Concretely, proposals’ like Eliezer’s Coherent Extrapolated Volition, or Bostrom’s ideas about Deep Utopia assume or require value convergence, and see idealization as desirable and tractable. Deep Utopia proposes a world where we’ve “solved” politics, suffering, and scarcity—effectively maximizing each person's ability to flourish according to their own ideals. Eliezer’s Fun Theory similarly imagines a future where everyone is free to pursue deep, personal novelty and challenge. Disagreement and coordination problems are abstracted away via recursive preference alignment engines and “a form of one-size-fits-all ‘alignment’”. No one tells you no. But this is a world of perfect accommodation and fluid boundaries. You never need to compromise because everything adapts to you. Culture becomes modular and optional. Reductionism succeeds. Status becomes cosmetic. Conflict is something that was eliminated, not experienced nor resolved. And personal growth from perseverance, and the preservation of now-vestigial human values are effectively eliminated.

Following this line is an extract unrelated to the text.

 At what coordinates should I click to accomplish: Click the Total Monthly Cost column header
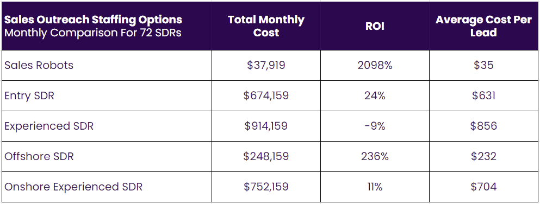[x=266, y=26]
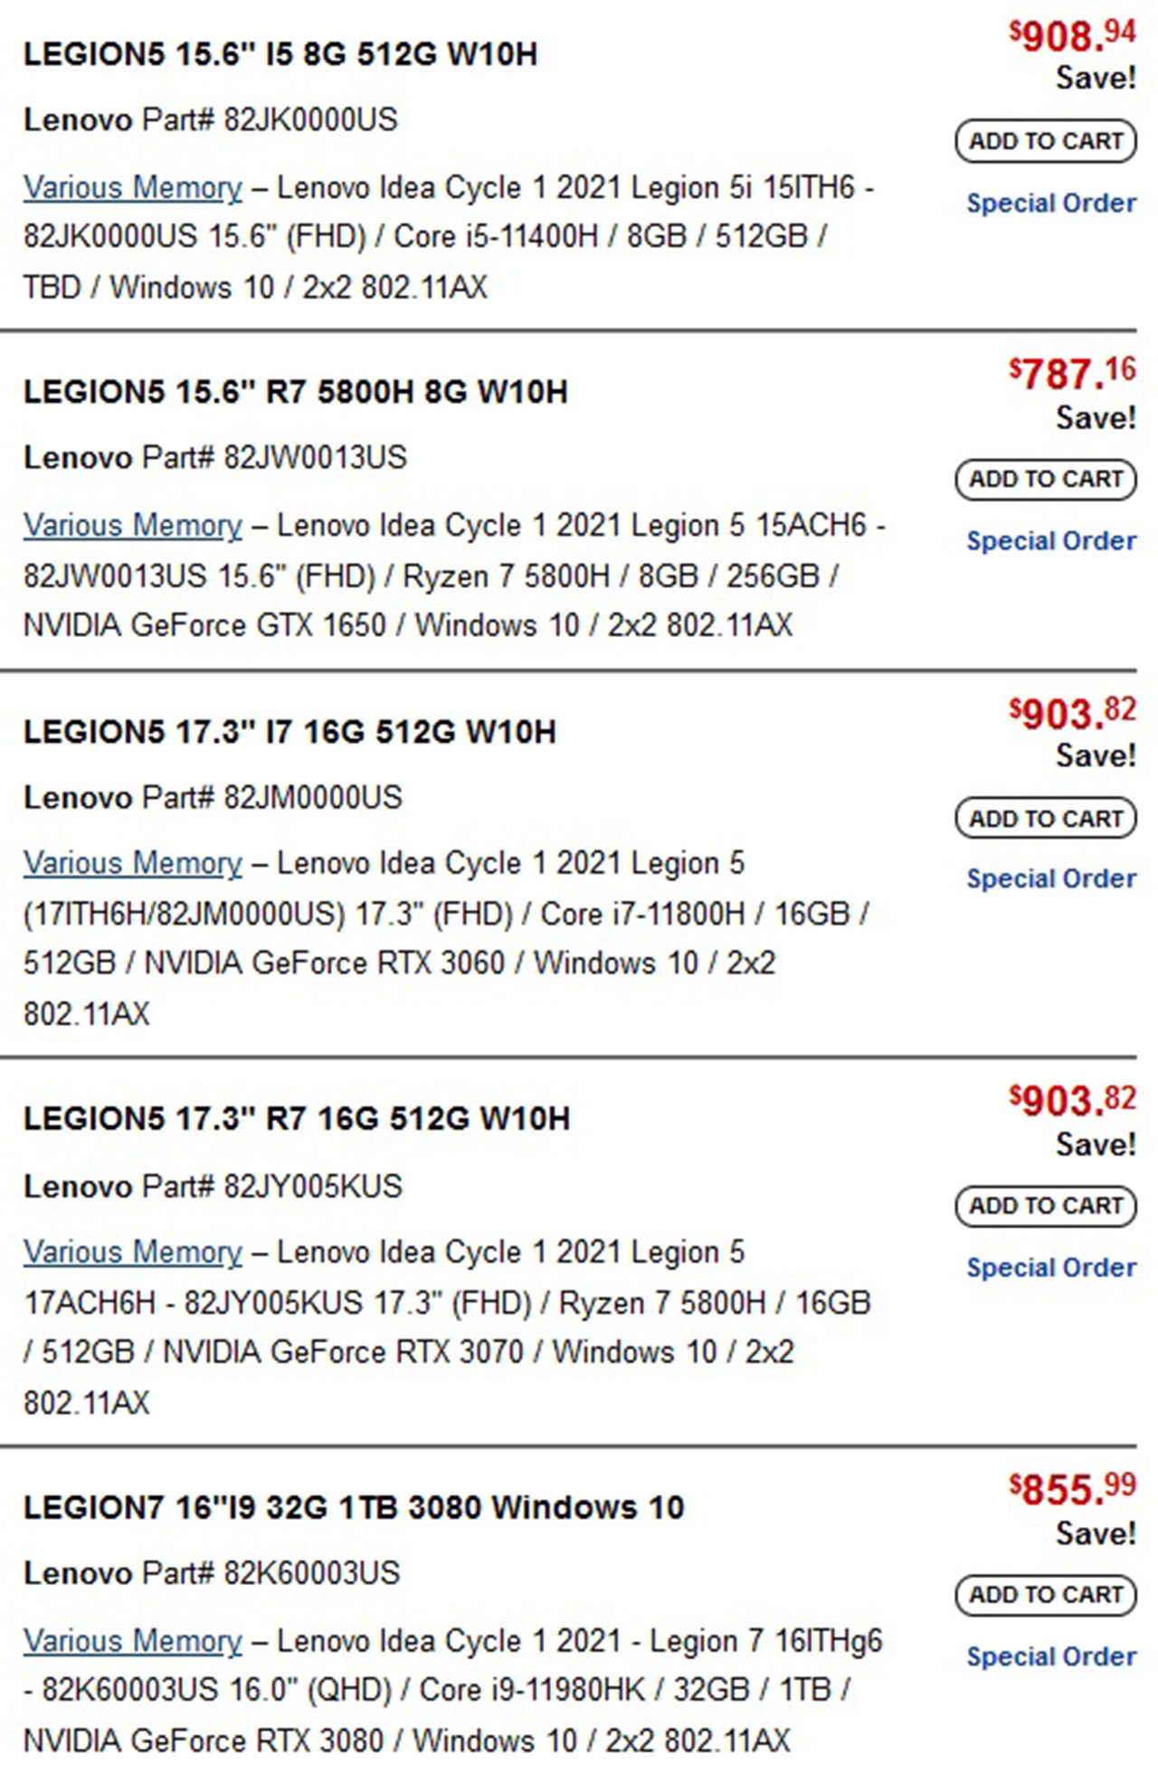Click Special Order under the $787.16 price
Screen dimensions: 1158x1775
(x=1051, y=541)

In contrast, a meta-conservative perspective might say: values don’t converge—they conflict, and the conflicts themselves structure meaning. Instead of personalized utopias, AGI helps steward enduring human institutions. AI systems help communities maintain norms, resolve disputes, and manage internal tensions, but without flattening them. This isn’t about eliminating conflict. Instead, it supposes that the wiser course is to channel it. This isn’t about pessimism. It’s about humility and the recognition that the very roughness we want to smooth over might be essential to the things holding everything together[3].
And the critical question isn’t which of these is preferable - it’s which is achievable without destroying what humans value. It seems at least plausible, especially in light of the stagnation of any real robust version of AI alignment, that the liberal version of alignment has set itself unachievable goals. If so, the question we should be asking now is where the other view leads, and how it could be achieved.
That is going to include working towards understanding what it means to align AI after embracing this conservative view, and seeing status and power as a feature, not a bug. But we don’t claim to have “the” answer to the question, just thoughts in that direction - so we’d very much appreciate contributions, criticisms, and suggestions on what we should be thinking about, or what you think we are getting wrong.
Thanks to Joel Leibo, Seb Krier, Cecilia Elena Tilli, and Cam Allen for thoughts and feedback on a draft version of this post
In an ideal world, this conflict isn’t acrimonious or destructive, but the world isn’t always ideal - as should be obvious from examples on both sides of the analogy.
Eliezer’s fun theory - and the name is telling - admits that values are complex, but then tries to find what should be optimized for, rather than what constraints to put in place.
Bostrom argues (In Deep Utopia, Monday - Disequilibria) that global externalities require a single global solution. This seems to go much too far, and depends on, in his words, postulating utopia.